Zo weten we meteen dat Frits de gewoonte heeft te mompelen en dingen bij zichzelf te zeggen.
Zoals De avonden — ondertitel ‘een winterverhaal’ — met een datumaanduiding begint, zo eindigt het met een datering. ‘Amsterdam, zondag 18 mei 1947’, staat er. Op die dag — ook 22 december 1946 was een zondag — schreef de drieëntwintigjarige Gerard Kornelis van het Reve de laatste zin van de roman waarmee hij een halfjaar later onder het halfpseudoniem Simon van het Reve zou debuteren. Die laatste zin luidt: ‘Hij strekte zich uit en viel in een diepe slaap.’
Maar… dat is niet de zin die iedereen altijd als zijnde de laatste zin van De avonden weet te citeren, de beroemde slotzin waarover ik het hierboven had. Vraag het deze of gene: ‘Het is niet onopgemerkt gebleven’, zal het meestgegeven antwoord zijn, misschien in sommige gevallen: “‘Het is gezien,’ mompelde hij, ‘het is niet onopgemerkt gebleven.’” Inderdaad is de beroemde ‘slot’zin van De avonden dus de voorlaatste zin. Waarbij nog maar weer eens wordt gerefereerd aan Frits’ mompelgewoonte.
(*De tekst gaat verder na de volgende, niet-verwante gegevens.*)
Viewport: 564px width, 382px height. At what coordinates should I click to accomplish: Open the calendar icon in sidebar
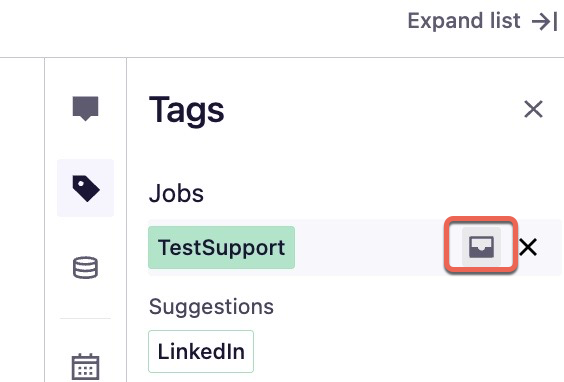tap(85, 367)
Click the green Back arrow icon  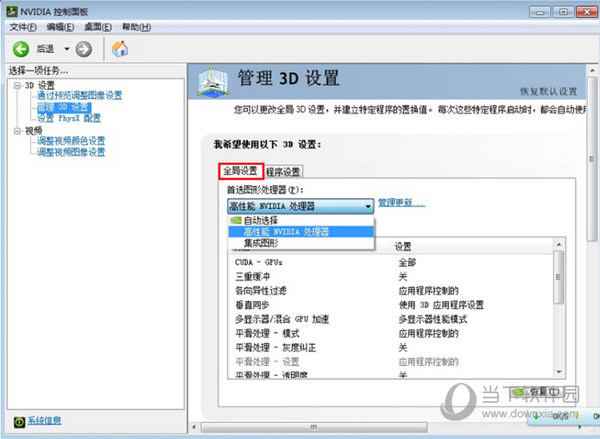coord(20,48)
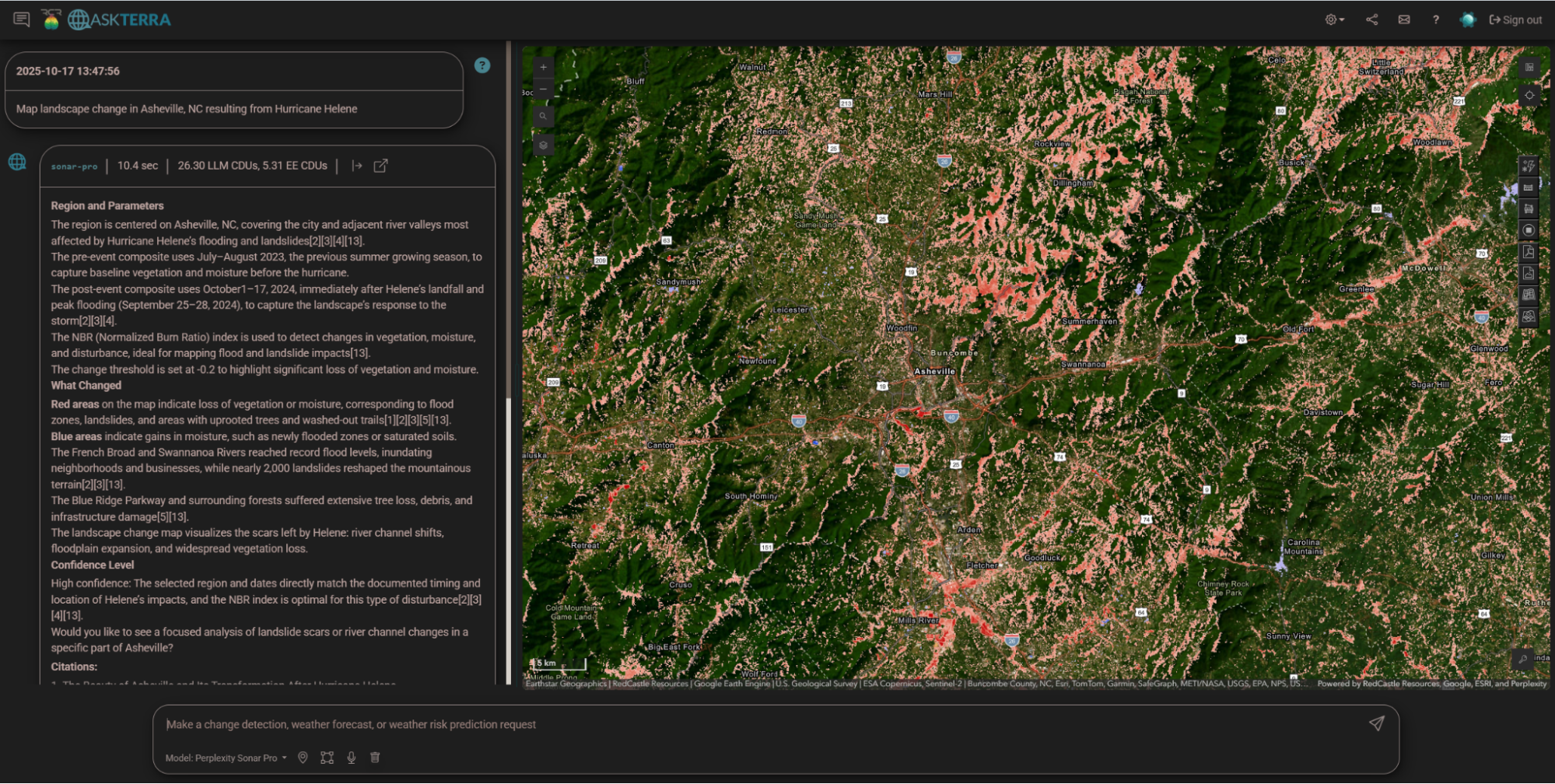Zoom in on the map

coord(543,67)
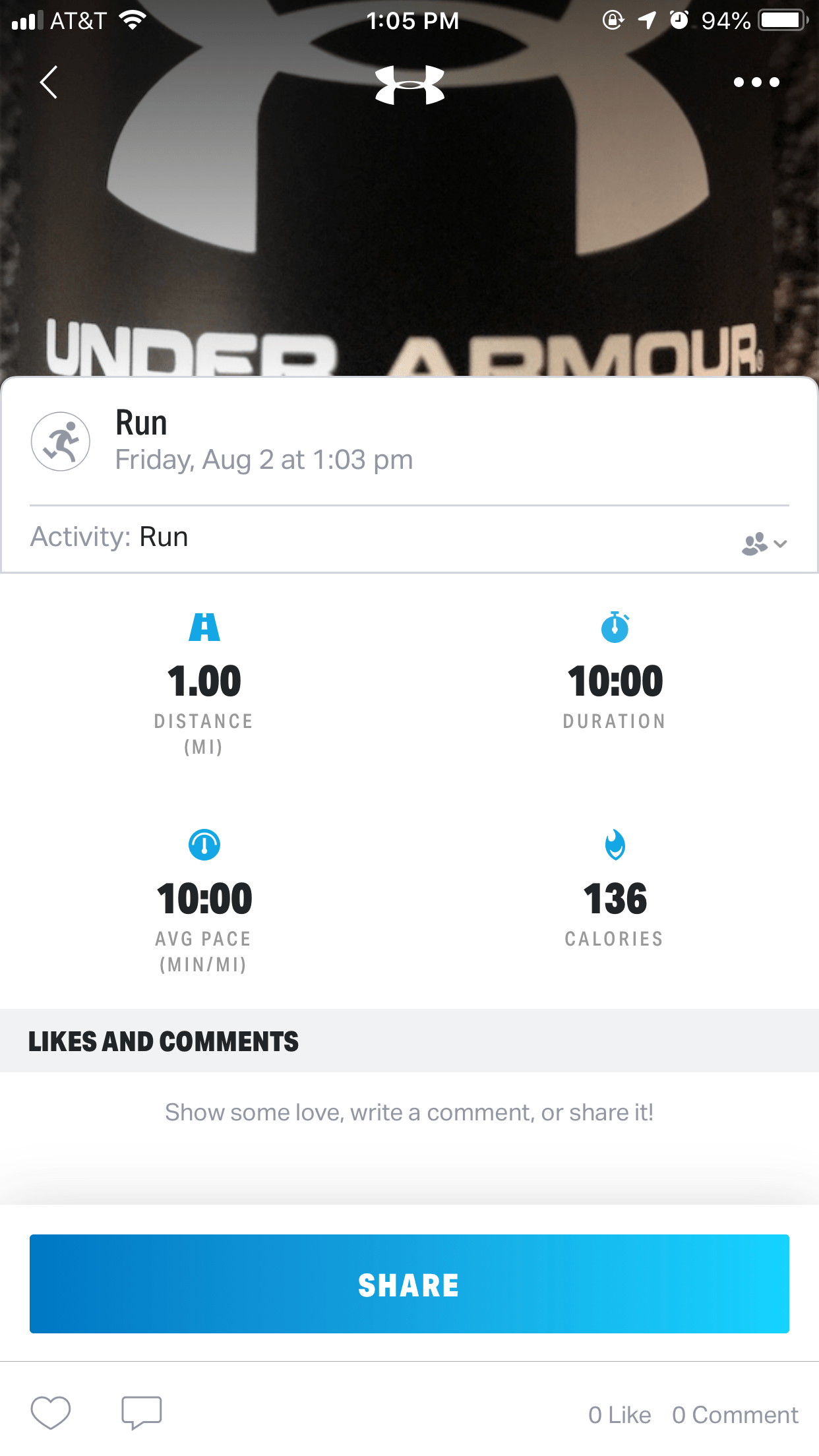Open the three-dot more options menu
Screen dimensions: 819x1456
(x=756, y=82)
Voor de volledigheid citeer ik hier de laatste alinea van het boek:
Hij zoog de borst vol adem en stapte in bed. ‘Het is gezien,’ mompelde hij, ‘het is niet onopgemerkt gebleven.’ Hij strekte zich uit en viel in een diepe slaap.
Met die alinea komt op bladzijde 222 (tweede druk van de Jubileumeditie; in de eerste druk uit 1947 staan de laatste woorden op bladzijde 237; de dagen van de week en de maanden van het jaar werden toen overigens met een hoofdletter gespeld) een einde aan het boek en daarmee aan het tiende hoofdstuk, met vijfenveertig bladzijden tevens het langste. Het beschrijft oudejaarsdag 1946 en een klein stukje van de eerste januari van 1947. Hoe laat Frits precies in slaap valt, weten we niet. Hij heeft kort na middernacht het ouderlijk huis verlaten, is bij Jaap, Viktor en Louis langsgegaan en keert onverrichterzake terug naar de Schilderskade. Vader en moeder zijn nog wakker — moeder ligt al in bed, vader staat in een hansop bij de kachel.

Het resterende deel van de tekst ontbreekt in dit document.